If the Acropolis in Athens or England’s Stonehenge were threatened by development of a uranium mine or a group of oil wells and pipelines, there would be a global uproar. But that is what is happening at numerous World Heritage sites. The Committee of the World Heritage Convention and UNESCO have repeatedly stated that extractive industrial activities threaten the outstanding universal value of these sites.
Yet the threats continue.
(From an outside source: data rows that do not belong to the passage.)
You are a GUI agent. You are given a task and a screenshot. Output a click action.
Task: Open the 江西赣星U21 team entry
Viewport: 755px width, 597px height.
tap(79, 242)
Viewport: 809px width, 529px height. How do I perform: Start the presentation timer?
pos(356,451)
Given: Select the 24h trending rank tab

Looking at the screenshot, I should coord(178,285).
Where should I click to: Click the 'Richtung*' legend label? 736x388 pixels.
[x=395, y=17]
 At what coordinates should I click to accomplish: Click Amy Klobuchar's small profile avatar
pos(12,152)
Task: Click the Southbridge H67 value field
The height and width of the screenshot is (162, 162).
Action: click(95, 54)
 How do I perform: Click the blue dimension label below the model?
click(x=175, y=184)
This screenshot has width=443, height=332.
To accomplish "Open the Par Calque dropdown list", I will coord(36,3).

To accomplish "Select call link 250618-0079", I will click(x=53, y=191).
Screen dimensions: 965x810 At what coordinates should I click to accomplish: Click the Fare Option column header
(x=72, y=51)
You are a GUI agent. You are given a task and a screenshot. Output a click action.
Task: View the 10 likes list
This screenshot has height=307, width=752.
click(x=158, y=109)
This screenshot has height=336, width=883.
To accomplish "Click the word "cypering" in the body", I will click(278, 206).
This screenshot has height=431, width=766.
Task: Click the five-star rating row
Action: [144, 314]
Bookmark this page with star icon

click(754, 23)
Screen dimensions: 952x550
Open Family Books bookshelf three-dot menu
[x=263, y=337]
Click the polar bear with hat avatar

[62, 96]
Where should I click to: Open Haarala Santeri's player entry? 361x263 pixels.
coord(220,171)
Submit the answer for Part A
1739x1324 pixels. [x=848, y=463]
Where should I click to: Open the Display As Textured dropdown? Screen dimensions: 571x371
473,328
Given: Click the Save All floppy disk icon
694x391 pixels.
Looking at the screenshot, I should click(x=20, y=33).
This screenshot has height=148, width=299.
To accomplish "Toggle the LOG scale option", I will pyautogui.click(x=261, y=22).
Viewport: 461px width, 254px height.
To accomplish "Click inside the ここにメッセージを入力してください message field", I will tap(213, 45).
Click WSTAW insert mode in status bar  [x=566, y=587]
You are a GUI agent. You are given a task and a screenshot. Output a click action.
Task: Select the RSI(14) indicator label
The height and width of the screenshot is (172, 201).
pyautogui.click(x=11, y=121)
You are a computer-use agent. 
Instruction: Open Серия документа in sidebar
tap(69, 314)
The global scourge of trafficking in ivory, rhino horn, and other products from illegally killed elephants, rhinos, and other endangered wildlife species particularly threatens World Heritage sites. These include the Selous in Tanzania and several sites in the Democratic Republic of Congo, among many others. It is time to stand up for our common heritage with concern, outrage, and action through World Heritage.
The Wildlife Conservation Society works at 28 of these natural sites. Many are seriously endangered by these threats, which derive from human greed and false prioritization of short-term economic gains over long-term environmental, societal, and cultural values. But fortunately, many do have the full support and protection of their national governments, which would and could do more with sufficient resources and support from around the world.
I’ll be at Bonn working with our partners to help ensure that countries that have signed on to the World Heritage Convention honor their commitments to preserve their listed natural sites and protect them from threats such as extractive industries and wildlife trafficking—for the benefit of all humanity—forever.
As I head to Bonn, I am moved by Pope Francis’ groundbreaking and inspirational encyclical issued last week (Laudato si, “On care for our common home”). In addition to its laudable call for action on climate change, it eloquently states, “Caring for ecosystems demands far-sightedness, since no one looking for quick and easy profit is truly interested in their preservation.”
“But the cost of the damage caused by such selfish lack of concern,” Francis continues, “is much greater than the economic benefits to be obtained. Where certain species are destroyed or seriously harmed, the values involved are incalculable. We can be silent witnesses to terrible injustices if we think that we can obtain significant benefits by making the rest of humanity, present and future, pay the extremely high costs of environmental deterioration.”
The global community that will come together in Bonn on behalf of our common heritage, both cultural and natural, should heed those words. Rather than bear silent witness to injustices, we must work together to ensure the protection of our precious natural World Heritage sites.